Exercise objective:
Retype only the lines from the top of the records to the line with "The image size is (353, 205).", including that line but none of the pictures.
=== Exercise materials ===
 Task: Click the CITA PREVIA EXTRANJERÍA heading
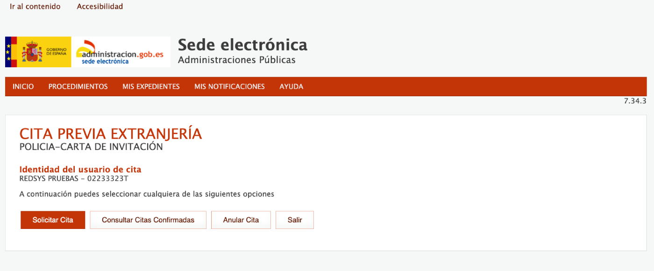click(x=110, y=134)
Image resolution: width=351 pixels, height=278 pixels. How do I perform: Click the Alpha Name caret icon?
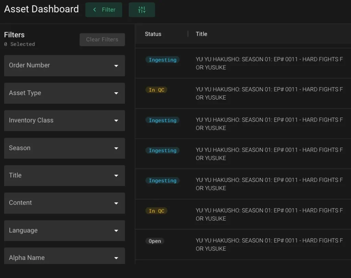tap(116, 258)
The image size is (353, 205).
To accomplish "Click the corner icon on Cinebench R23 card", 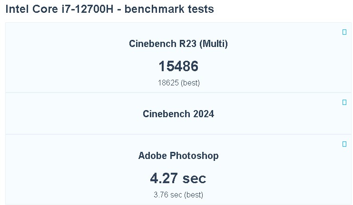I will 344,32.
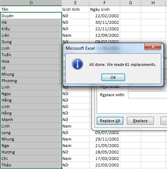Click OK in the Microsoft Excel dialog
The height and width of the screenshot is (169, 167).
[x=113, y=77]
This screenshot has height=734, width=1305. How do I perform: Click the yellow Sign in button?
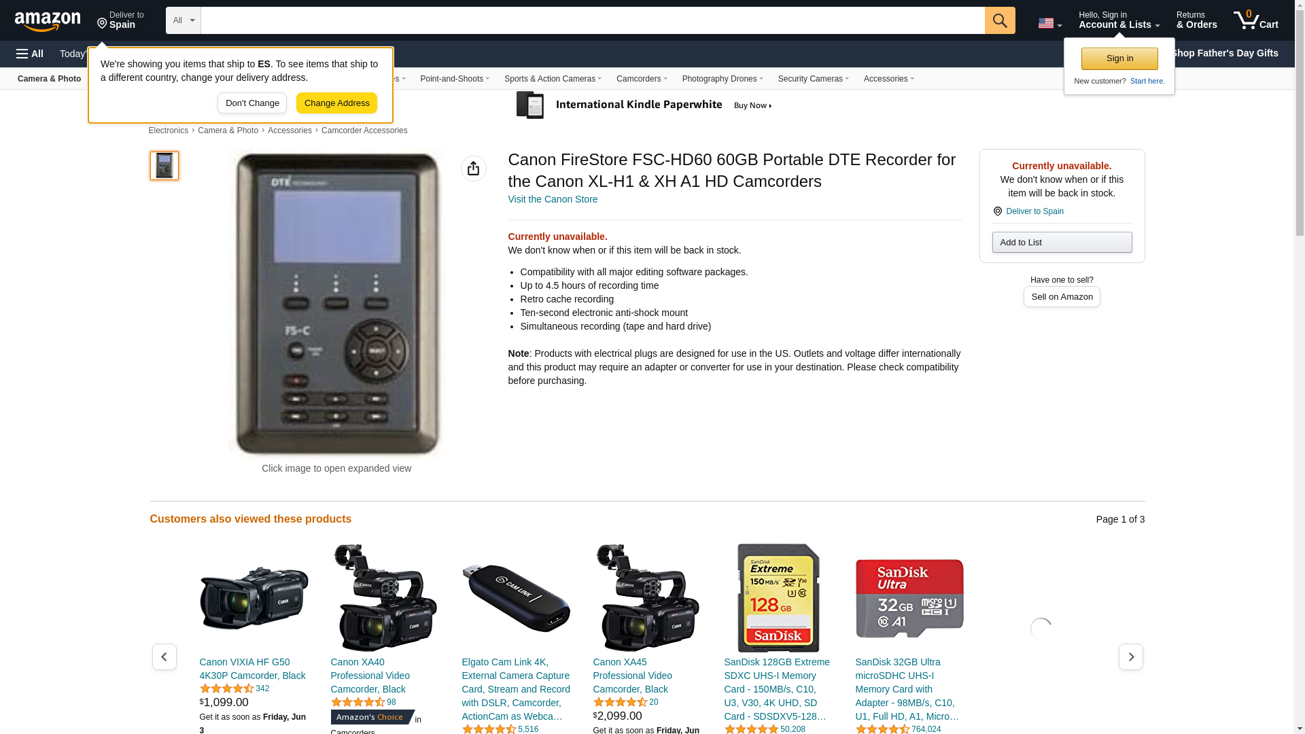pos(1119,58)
===
Task answer:
 Task: Click the CITA PREVIA EXTRANJERÍA heading
click(x=110, y=134)
Image resolution: width=351 pixels, height=278 pixels. How do I perform: Click the Alpha Name caret icon?
tap(116, 258)
The image size is (353, 205).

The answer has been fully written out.